Oordeelsvrije omgeving
Wat betekent dat voor ons onderwijs? Wij dagen leerlingen uit om God en de naaste lief te hebben. Dit grote gebod (en grote gevoel!) leven wij óók voor. Dat geldt eveneens voor leerlingen onderling. Daarna stimuleren we van daaruit leerlingen om zelfstandig te denken. Alle meningen en visies mogen gehoord, bestudeerd en serieus genomen worden. Geen leerling hoeft, uit angst dat hij uitgelachen of veroordeeld wordt, iets van zijn eigen gedachten te verzwijgen. Ook orthodoxe visies op geloof en leven kan een leerling zich alleen eigen maken op een zelfstandige manier. Vervolgens mijden wij krampachtigheid. We zeggen niet: jij moet. Leerlingen worden niet onder druk gezet. Dat levert alleen maar stress op om het goed te doen en schaamte als het mislukt. Waar de Geest is, is vrijheid en daar groeit Zijn vrucht (Galaten 5). Maar vrijheid is nooit vrijblijvendheid. Vrijheid moet gekoppeld worden aan gehoorzaamheid. We wijzen leerlingen op Gods geboden. Ze kunnen dagelijks vragen: „Heere, wat wilt U dat ik doen zal?”

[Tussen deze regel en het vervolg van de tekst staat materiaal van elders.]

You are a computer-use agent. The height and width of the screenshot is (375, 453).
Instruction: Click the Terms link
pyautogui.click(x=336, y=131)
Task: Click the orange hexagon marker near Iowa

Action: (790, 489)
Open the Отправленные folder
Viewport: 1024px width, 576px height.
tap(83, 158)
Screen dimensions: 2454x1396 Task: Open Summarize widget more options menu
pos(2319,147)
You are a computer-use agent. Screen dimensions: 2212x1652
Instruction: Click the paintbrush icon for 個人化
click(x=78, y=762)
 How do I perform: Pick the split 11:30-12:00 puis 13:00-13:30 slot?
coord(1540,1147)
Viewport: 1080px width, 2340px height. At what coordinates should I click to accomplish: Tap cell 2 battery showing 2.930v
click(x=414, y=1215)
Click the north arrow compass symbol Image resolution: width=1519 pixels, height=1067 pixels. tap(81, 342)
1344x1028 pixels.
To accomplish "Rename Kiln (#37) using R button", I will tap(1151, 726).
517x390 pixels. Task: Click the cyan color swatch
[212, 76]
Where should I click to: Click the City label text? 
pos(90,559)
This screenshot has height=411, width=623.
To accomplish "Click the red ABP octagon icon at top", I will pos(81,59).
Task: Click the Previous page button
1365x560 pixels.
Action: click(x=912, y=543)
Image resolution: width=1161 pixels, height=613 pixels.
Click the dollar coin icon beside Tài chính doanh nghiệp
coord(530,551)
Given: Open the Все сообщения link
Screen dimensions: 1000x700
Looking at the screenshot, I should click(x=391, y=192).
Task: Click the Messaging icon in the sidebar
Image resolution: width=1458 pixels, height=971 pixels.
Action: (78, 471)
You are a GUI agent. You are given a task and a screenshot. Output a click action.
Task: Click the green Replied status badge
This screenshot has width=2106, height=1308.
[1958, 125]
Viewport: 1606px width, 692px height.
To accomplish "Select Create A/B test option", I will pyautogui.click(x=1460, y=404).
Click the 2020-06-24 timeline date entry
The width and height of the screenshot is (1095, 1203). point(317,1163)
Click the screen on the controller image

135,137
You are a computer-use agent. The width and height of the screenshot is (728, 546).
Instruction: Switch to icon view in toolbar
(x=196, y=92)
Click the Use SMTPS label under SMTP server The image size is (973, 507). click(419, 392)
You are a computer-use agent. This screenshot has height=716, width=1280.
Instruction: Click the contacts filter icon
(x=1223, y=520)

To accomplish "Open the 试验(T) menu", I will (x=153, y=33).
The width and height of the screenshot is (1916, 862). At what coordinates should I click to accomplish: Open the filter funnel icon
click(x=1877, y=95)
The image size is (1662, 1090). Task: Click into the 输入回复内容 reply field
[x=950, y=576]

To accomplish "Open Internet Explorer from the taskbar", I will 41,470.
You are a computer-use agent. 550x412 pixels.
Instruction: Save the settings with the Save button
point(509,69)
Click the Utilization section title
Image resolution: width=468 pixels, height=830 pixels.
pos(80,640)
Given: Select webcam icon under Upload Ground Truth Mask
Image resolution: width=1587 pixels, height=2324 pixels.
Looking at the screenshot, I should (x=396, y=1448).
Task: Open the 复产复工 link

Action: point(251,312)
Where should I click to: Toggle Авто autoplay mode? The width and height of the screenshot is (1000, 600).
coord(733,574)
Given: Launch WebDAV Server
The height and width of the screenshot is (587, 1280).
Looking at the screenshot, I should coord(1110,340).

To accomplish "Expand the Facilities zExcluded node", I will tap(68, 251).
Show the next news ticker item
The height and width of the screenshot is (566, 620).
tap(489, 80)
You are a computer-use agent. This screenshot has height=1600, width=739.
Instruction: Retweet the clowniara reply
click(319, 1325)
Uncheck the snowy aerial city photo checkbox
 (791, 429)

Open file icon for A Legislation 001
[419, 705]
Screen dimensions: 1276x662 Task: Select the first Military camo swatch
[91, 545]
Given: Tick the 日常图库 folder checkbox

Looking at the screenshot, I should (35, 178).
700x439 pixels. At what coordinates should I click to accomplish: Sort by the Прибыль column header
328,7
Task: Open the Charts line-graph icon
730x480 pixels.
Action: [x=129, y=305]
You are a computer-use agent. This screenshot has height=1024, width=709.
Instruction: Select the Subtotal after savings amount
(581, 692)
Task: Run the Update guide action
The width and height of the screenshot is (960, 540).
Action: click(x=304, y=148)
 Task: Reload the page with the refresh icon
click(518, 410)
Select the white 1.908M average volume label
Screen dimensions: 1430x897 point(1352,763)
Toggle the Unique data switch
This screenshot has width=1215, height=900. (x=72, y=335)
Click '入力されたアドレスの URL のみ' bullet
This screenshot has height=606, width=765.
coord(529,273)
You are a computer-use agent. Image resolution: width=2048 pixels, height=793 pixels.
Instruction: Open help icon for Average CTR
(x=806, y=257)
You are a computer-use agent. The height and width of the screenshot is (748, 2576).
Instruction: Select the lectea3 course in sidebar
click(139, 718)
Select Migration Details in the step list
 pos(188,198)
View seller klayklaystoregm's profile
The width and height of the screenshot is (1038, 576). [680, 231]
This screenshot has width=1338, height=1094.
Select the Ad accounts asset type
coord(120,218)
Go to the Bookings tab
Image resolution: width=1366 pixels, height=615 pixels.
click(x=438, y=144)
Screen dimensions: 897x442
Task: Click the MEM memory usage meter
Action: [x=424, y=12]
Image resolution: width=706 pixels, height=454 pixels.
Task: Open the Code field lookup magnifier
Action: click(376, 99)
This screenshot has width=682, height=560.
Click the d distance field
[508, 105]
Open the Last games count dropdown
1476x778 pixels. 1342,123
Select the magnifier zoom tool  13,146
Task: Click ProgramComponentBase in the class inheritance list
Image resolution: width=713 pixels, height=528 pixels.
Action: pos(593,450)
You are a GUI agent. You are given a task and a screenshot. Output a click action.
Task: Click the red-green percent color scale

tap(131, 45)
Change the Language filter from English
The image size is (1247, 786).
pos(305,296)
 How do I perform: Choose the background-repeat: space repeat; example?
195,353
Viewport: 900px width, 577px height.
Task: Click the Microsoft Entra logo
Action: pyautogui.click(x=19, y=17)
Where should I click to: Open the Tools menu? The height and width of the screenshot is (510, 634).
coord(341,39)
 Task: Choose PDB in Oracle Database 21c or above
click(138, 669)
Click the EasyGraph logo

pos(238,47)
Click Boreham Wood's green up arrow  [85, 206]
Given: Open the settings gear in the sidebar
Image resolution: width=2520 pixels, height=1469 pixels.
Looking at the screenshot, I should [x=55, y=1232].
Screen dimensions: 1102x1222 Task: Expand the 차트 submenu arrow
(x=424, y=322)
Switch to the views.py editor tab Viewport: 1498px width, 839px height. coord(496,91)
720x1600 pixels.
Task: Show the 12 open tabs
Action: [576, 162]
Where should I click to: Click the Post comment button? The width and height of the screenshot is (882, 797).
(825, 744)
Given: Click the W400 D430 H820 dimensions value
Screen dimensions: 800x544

Deze opvoedingsdoelen stimuleren het volwassen worden. Als wij dit op de scholen in praktijk brengen, voelen alle leerlingen zich serieus genomen en dat geeft een gevoel van veiligheid. Ze krijgen les in een oordeelsvrije omgeving. De eerdergenoemde spagaat is daarmee geen spagaat meer.
De auteur is docent theologie en hogeschoolpastor op de CHE.